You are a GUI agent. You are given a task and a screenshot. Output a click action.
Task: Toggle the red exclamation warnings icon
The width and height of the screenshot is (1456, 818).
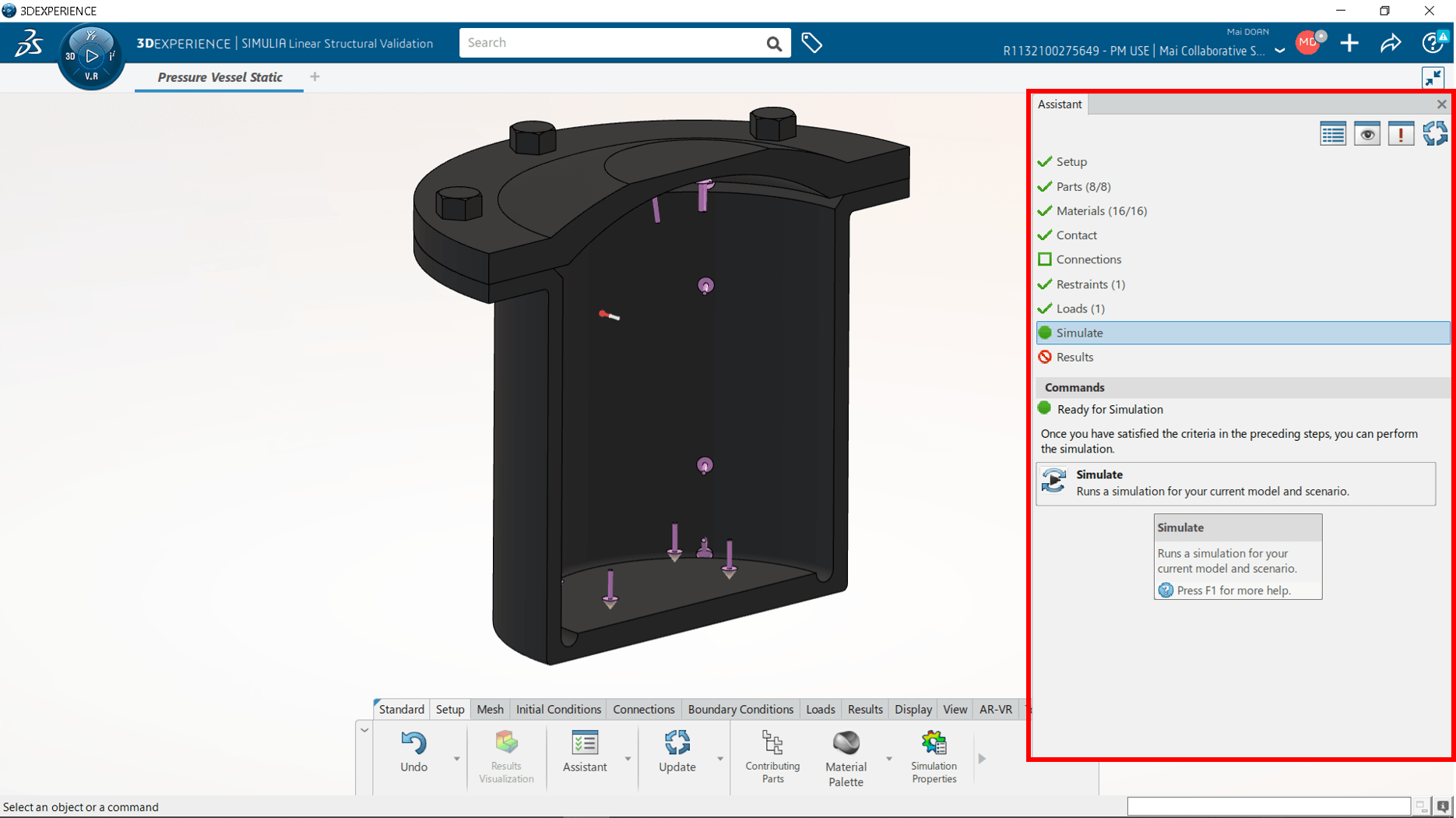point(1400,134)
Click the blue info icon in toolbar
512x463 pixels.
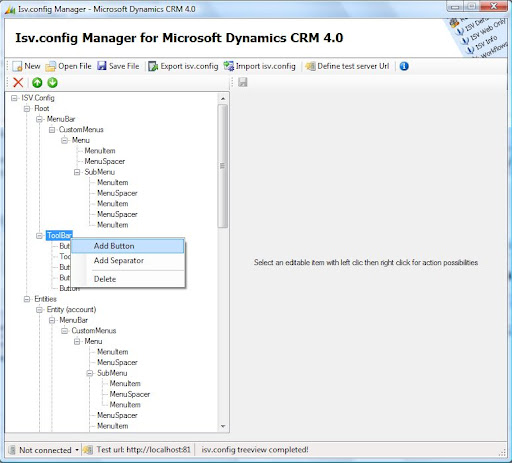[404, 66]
• • • •
▶ _WHAT YOU SHOULD DO_
Within the listing above, the lines holding "icon" should be counted. Give only the number.

▶ _REPLY_
2